**Extrait de page:**
"""
Fringe (bilan de la saison 5)

Fringe (bilan de la saison 5)

Note de l'auteur

Ca y est, Fringe, c’est fini. Celle que JJ Abrams avait imaginée comme une petite sœur d’X-Files avait réussi à trouver, durant ces cinq saisons, son identité propre. Ce vendredi 18 janvier, la série s’est conclue après une saison de 13 épisodes conçue comme une histoire presque indépendante de l’histoire générale. Après une saison 4 ratée dans les grandes largeurs (à quelques contre-exemples près), Fringe a-t-elle réussi sa sortie ?

L’année des observateurs. En 2036, le monde a bien changé. Il a été envahi par les observateurs. C’est pour contrecarrer leurs plans qu’Etta Bishop a sorti de l’ambre Peter et Walter Bishop, en attendant d’en sortir Olivia Dunham et Astrid Farnsworth. Ce groupe, qui formait l’ancienne cellule Fringe du FBI, sait comment venir à bout des observateurs et redonner sa liberté à la race humaine.

Cette saison a forcément fait écho dans nos esprits franchouillards. La saison 5 de Fringe nous offre un récit qu’on trouve traditionnellement chez nous: un récit de résistance. Vous avez un envahisseur puissant et froid, des collaborateurs faibles et corrompus, des résistants nobles mais désorganisés…

Les relations entre les Bishop père et fils, au cœur de cette 5e saison

JH Wyman, unique showrunner cette année, a pris le pli de sortir complètement du schéma habituel de la série, qui mêlait fil rouge complexe à des récits d’enquêtes avec un « monstre de la semaine ». Sachant la série condamnée, Wyman s’est fait plaisir, en posant un récit des plus feuilletonnants. Une prise de risque qui ne s’est pas avérée payante d’un point de vue financier, les audiences de la série n’ayant jamais été aussi mauvaises. Mais payante d’un point de vue créatif.

Sans perdre de vue sa nature, la série a réussi à livrer un récit anxiogène, dérangeant, désenchanté par moments, mais foncièrement optimiste. Une fois sortie de l’ambre, l’équipe cherche à mettre le plan en place. Hélas, Walter, qui a ce plan en tête, ne s’en souvient plus. Afin d’arriver à leur but, ils doivent dés-ambrer des cassettes vidéos où sont consignées les démarches à suivre pour mener à bien ce plan.
"""
**Extraits des lignes:**
"""
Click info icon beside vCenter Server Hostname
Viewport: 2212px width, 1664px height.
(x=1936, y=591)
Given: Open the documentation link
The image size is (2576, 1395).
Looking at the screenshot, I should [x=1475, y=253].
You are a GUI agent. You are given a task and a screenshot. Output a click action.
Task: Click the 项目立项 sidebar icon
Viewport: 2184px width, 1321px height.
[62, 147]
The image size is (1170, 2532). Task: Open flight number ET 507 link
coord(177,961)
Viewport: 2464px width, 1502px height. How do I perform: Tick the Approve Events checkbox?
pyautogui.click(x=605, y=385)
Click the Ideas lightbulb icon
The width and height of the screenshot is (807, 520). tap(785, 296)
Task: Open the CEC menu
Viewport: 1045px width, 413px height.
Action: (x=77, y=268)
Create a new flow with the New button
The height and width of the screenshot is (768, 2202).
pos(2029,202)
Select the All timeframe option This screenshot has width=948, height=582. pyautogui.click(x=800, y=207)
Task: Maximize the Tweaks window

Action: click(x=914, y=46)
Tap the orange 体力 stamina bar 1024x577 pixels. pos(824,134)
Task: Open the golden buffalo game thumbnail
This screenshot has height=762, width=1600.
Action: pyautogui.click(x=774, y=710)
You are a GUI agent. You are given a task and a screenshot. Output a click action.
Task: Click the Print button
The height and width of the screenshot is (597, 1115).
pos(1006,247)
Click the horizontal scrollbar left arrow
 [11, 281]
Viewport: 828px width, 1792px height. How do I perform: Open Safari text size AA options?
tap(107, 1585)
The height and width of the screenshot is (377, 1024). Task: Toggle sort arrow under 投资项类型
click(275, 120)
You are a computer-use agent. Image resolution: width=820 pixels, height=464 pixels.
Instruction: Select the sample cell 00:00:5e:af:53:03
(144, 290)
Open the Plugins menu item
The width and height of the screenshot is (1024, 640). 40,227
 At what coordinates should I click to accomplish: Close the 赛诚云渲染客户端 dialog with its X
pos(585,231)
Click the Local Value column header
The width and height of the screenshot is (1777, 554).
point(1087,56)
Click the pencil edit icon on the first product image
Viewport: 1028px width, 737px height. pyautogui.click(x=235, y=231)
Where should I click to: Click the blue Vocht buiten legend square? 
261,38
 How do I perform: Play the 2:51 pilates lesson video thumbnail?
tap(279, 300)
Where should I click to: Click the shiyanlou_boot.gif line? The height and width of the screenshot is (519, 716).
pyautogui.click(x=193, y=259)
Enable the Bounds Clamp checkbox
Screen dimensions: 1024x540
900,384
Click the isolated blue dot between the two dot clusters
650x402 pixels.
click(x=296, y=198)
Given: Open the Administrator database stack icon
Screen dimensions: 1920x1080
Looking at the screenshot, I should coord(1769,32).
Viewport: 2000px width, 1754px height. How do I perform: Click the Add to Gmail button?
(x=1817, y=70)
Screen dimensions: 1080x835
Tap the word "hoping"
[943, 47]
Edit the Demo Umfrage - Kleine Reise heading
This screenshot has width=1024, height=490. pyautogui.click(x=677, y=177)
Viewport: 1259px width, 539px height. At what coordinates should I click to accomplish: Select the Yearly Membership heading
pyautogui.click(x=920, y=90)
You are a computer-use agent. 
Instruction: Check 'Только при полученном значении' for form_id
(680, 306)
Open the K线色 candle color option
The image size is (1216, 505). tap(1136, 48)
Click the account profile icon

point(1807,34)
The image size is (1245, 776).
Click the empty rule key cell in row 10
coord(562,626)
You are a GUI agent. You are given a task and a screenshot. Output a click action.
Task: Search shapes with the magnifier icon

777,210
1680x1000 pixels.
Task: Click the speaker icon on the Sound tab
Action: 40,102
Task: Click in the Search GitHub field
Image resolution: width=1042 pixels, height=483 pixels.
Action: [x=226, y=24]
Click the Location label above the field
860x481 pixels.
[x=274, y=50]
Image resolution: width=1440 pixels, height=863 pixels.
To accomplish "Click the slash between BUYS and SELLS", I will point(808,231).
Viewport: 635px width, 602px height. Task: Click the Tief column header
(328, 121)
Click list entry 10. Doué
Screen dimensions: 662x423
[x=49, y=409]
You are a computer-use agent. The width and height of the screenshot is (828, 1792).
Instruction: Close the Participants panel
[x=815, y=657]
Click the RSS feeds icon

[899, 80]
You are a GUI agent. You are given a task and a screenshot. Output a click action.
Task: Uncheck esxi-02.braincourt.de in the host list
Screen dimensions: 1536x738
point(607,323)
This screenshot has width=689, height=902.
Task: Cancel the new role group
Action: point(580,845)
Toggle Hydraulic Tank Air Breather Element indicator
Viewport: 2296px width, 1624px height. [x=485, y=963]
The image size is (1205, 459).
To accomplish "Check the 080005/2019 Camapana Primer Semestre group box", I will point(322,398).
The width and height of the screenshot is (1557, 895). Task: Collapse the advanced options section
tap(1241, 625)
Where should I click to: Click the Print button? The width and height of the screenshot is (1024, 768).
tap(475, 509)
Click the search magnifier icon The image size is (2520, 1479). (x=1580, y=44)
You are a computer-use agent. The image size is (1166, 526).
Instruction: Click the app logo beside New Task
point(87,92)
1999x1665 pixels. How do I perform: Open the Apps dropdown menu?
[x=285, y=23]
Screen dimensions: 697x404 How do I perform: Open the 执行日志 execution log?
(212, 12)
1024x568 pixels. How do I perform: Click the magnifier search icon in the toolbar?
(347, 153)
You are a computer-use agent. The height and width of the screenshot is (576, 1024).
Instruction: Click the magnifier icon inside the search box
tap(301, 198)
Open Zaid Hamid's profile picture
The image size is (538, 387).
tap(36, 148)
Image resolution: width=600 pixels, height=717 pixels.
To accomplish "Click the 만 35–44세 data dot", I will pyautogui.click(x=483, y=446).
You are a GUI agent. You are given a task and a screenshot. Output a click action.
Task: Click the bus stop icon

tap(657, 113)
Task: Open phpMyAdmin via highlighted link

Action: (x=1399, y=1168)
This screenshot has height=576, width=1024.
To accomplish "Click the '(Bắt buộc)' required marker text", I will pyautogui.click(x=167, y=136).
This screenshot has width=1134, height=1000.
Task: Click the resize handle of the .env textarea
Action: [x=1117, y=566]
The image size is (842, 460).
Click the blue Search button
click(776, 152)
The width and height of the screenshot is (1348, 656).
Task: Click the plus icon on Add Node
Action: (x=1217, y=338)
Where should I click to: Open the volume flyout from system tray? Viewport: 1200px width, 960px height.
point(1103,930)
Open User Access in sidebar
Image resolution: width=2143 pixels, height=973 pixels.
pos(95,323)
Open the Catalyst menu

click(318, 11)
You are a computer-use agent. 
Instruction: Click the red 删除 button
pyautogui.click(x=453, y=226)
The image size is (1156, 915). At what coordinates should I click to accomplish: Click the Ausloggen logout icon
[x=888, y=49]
"""
**But visé:** Dans le bilan de la saison 5 de Fringe, transformez en liste le paragraphe qui commence par « L’année des observateurs » en conservant ses faits principaux.

**Résultat obtenu:**
- En 2036, les observateurs ont envahi le monde.
- Pour déjouer leurs plans, Etta Bishop a sorti Peter et Walter Bishop de l’ambre. Olivia Dunham et Astrid Farnsworth doivent en sortir ensuite.
- Ce groupe, l’ancienne cellule Fringe du FBI, sait comment vaincre les observateurs et rendre sa liberté à l’humanité.